STATED EXERCISE ▸
Convert the rows, from the first one through the line that contains "coord(544,552)", into a JSON list of strings with one string per line. Skip blank lines and leave the pictures out.

::::

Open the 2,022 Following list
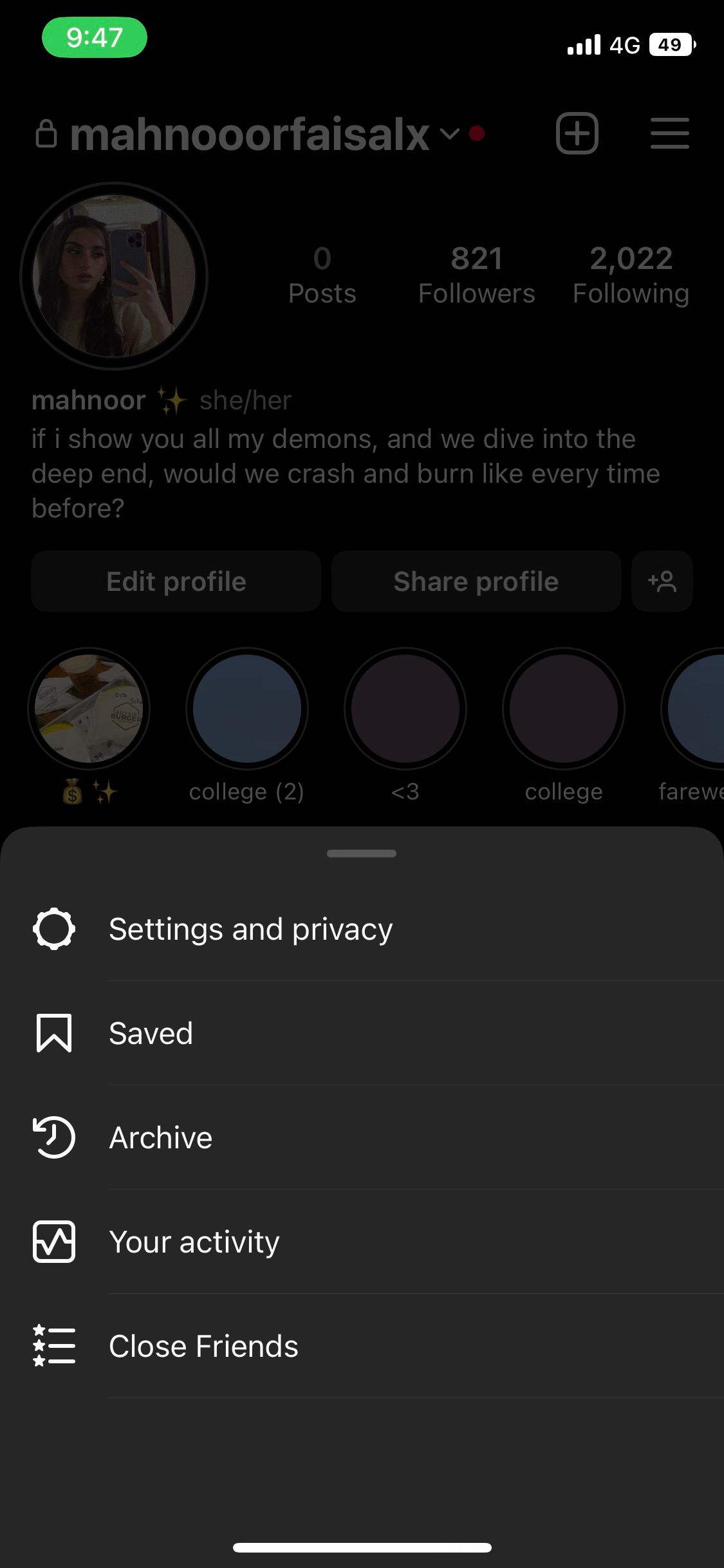Image resolution: width=724 pixels, height=1568 pixels. 631,274
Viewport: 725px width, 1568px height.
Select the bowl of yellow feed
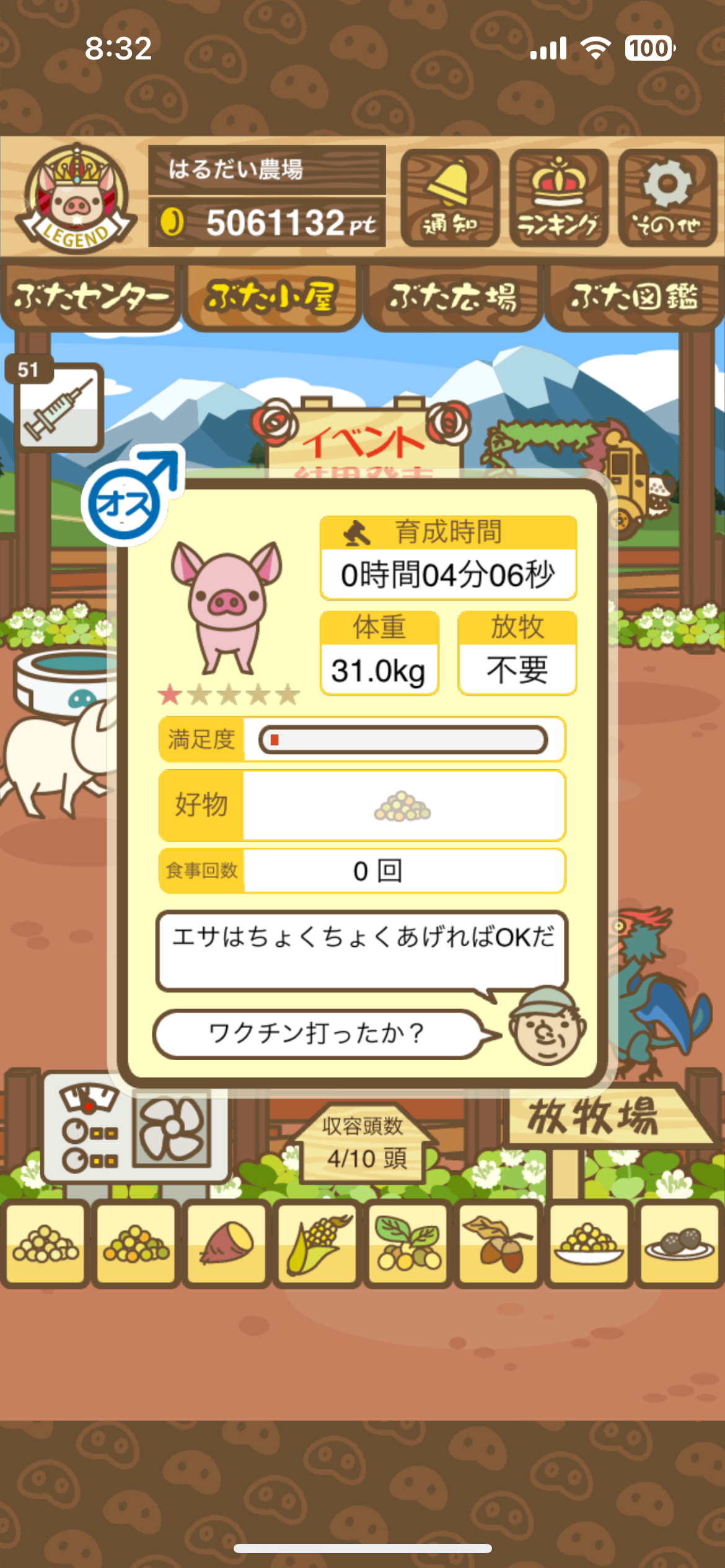pyautogui.click(x=589, y=1244)
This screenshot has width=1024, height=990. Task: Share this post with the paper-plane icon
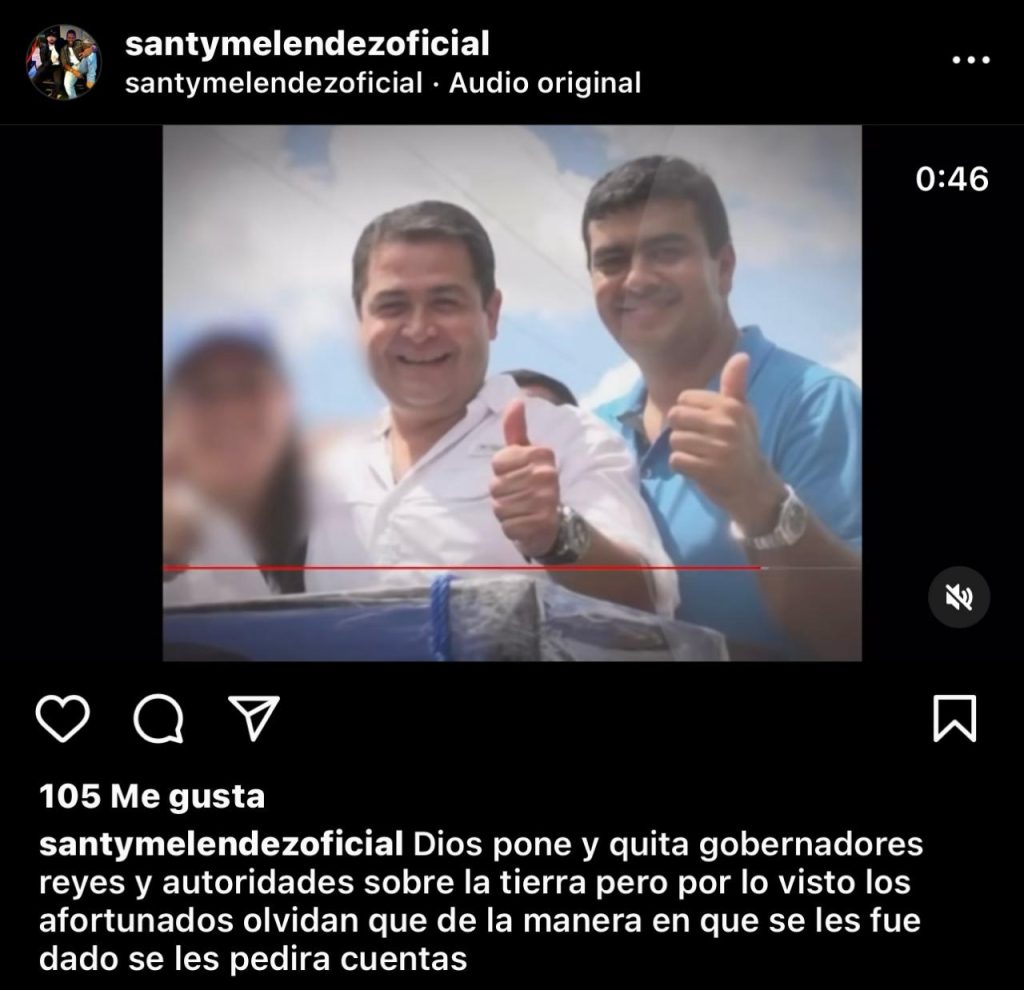pyautogui.click(x=253, y=718)
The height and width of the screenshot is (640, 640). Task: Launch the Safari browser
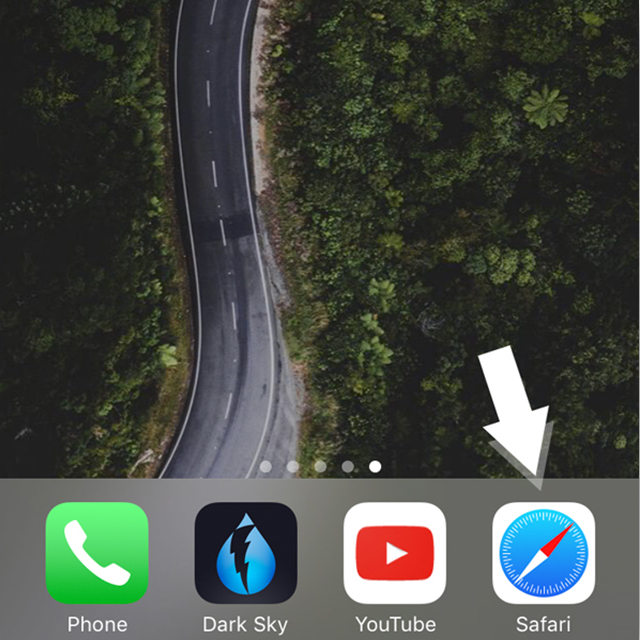coord(544,552)
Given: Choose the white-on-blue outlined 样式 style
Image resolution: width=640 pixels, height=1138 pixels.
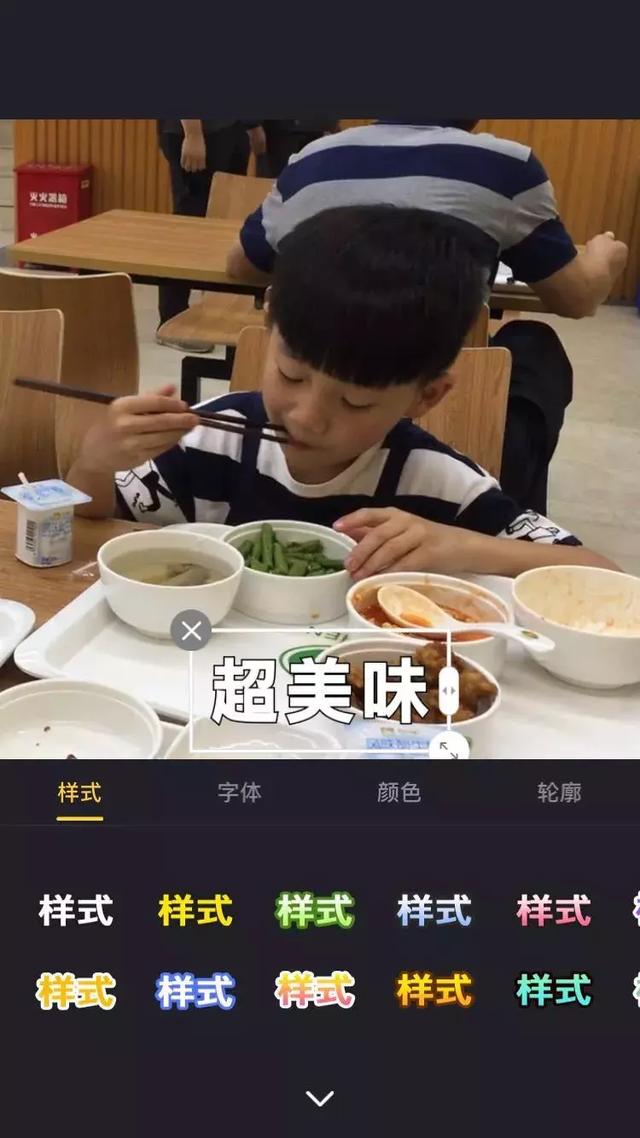Looking at the screenshot, I should [196, 991].
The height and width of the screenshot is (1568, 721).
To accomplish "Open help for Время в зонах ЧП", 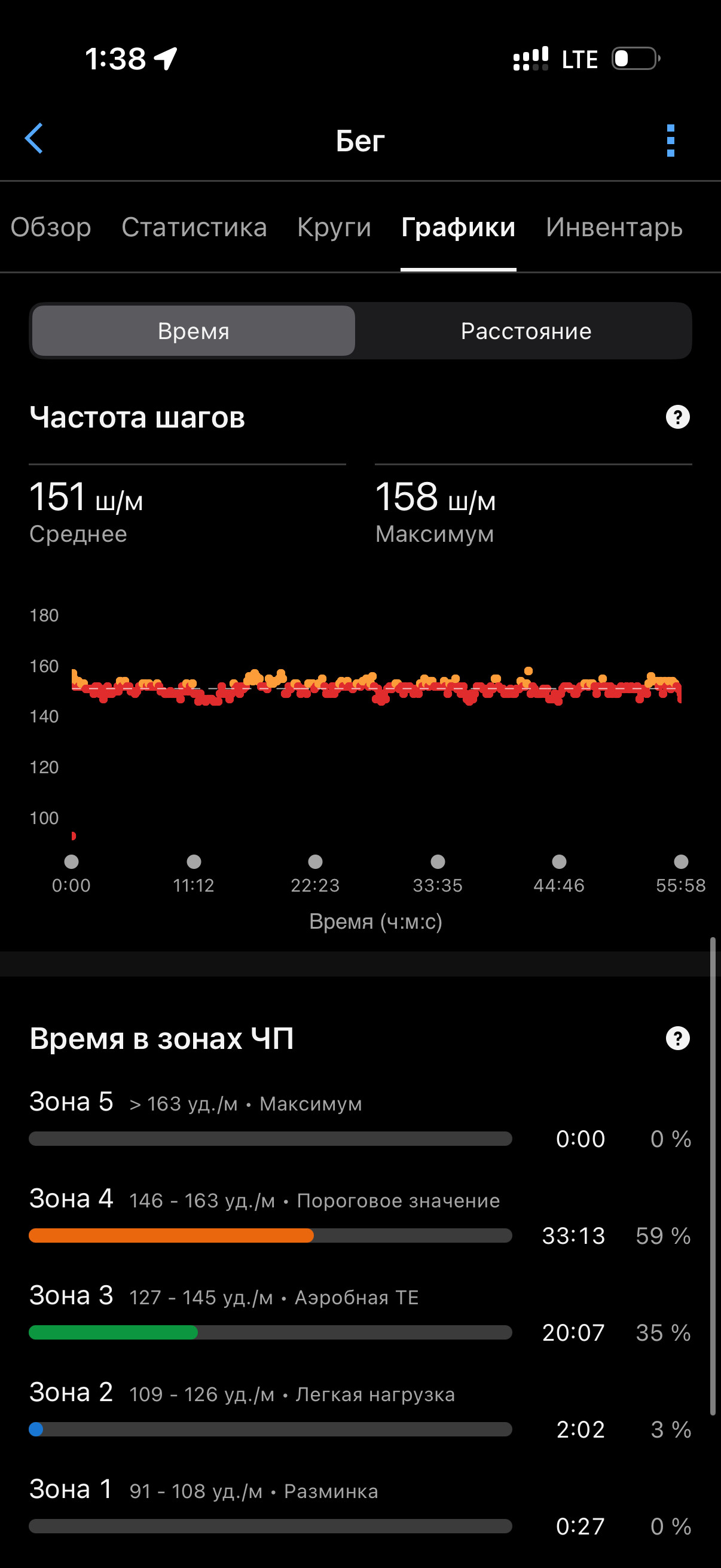I will click(678, 1038).
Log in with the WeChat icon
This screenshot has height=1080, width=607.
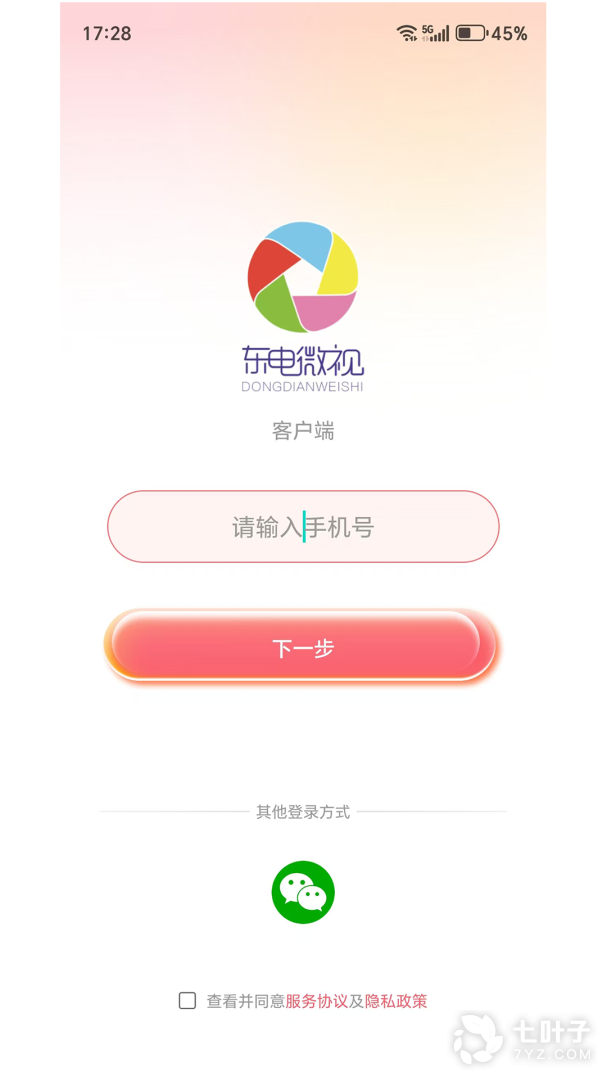[303, 892]
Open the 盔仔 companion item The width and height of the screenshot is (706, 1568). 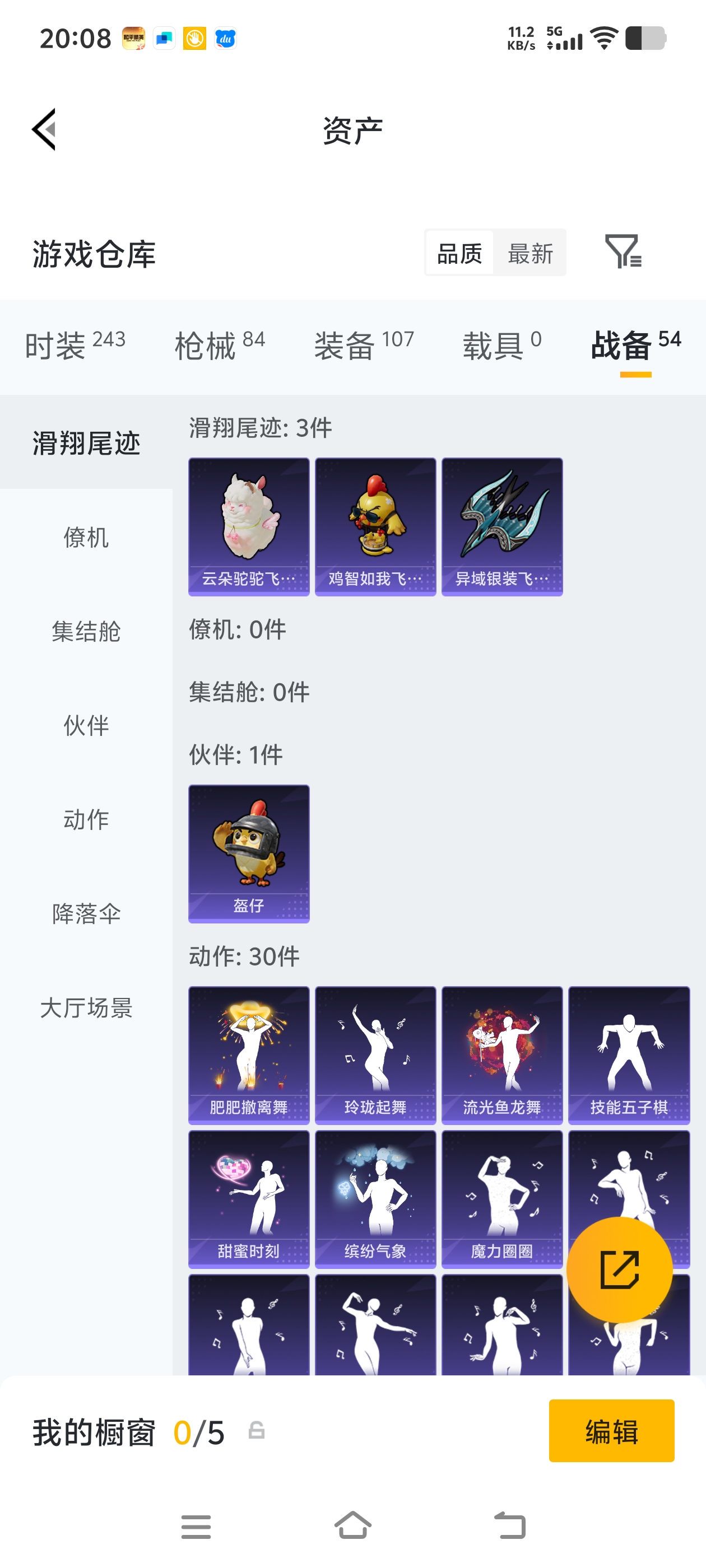pyautogui.click(x=249, y=852)
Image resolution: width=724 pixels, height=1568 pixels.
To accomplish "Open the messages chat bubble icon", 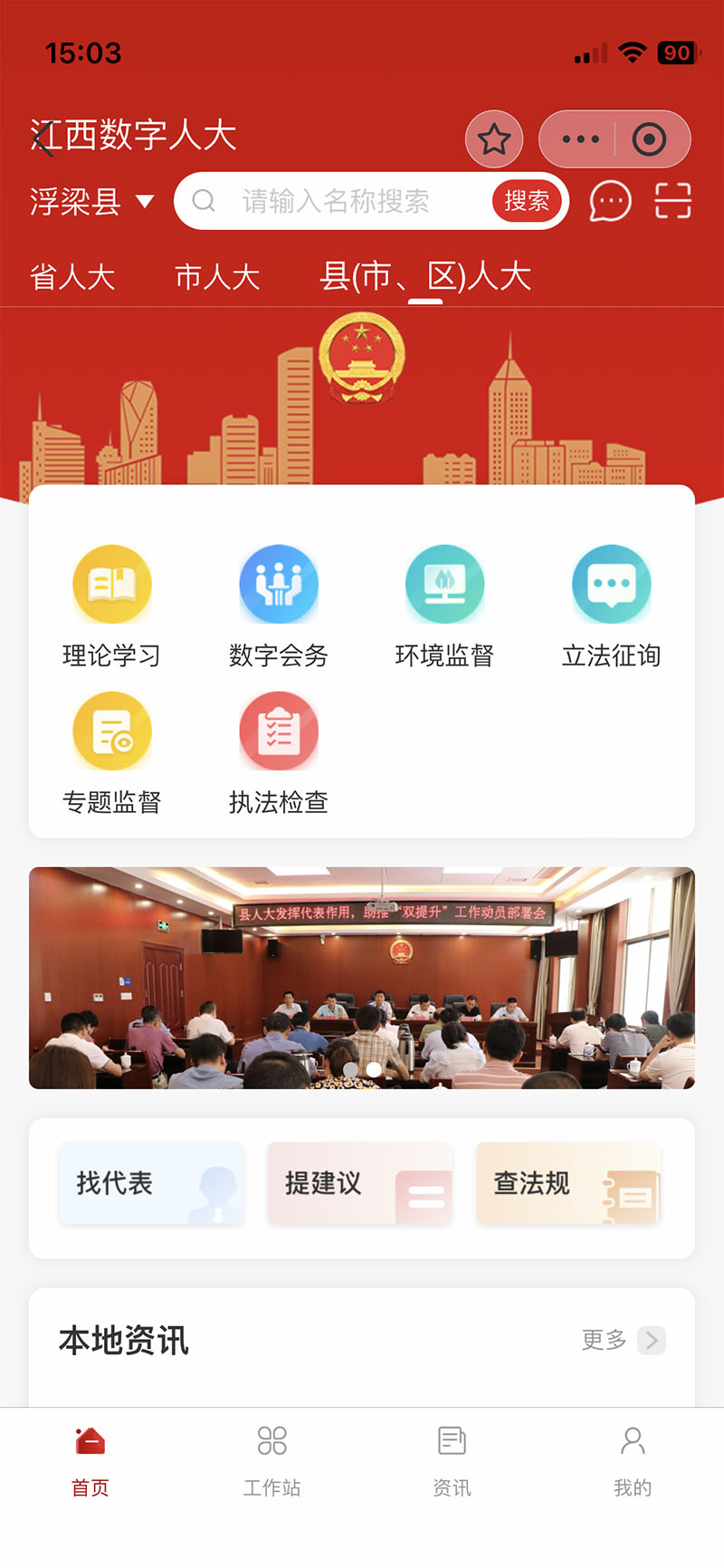I will point(610,201).
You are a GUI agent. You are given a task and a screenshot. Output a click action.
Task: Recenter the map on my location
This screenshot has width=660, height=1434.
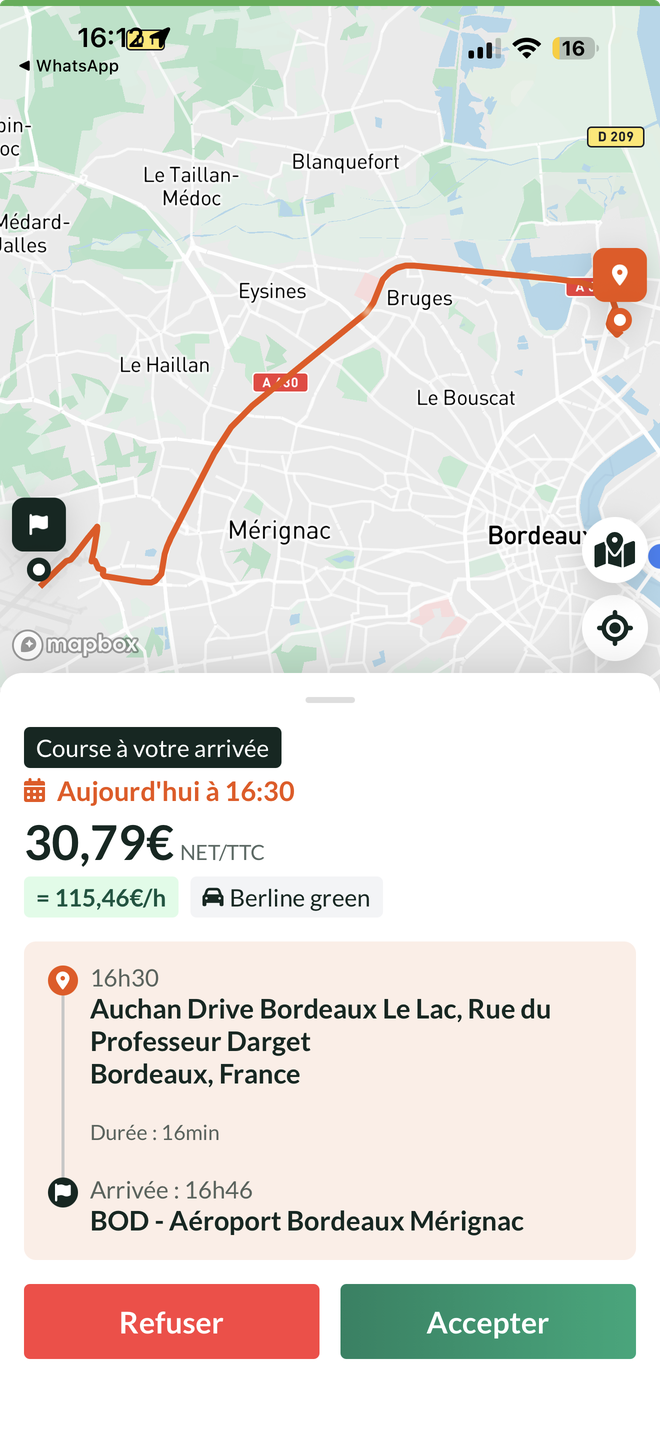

::::

REPLY ▸
[
  "Open the 2,022 Following list",
  "Image resolution: width=724 pixels, height=1568 pixels. 631,274",
  "Viewport: 725px width, 1568px height.",
  "Select the bowl of yellow feed",
  "pyautogui.click(x=589, y=1244)",
  "This screenshot has width=1024, height=990. Task: Share this post with the paper-plane icon",
  "pyautogui.click(x=253, y=718)",
  "The height and width of the screenshot is (640, 640). Task: Launch the Safari browser",
  "coord(544,552)"
]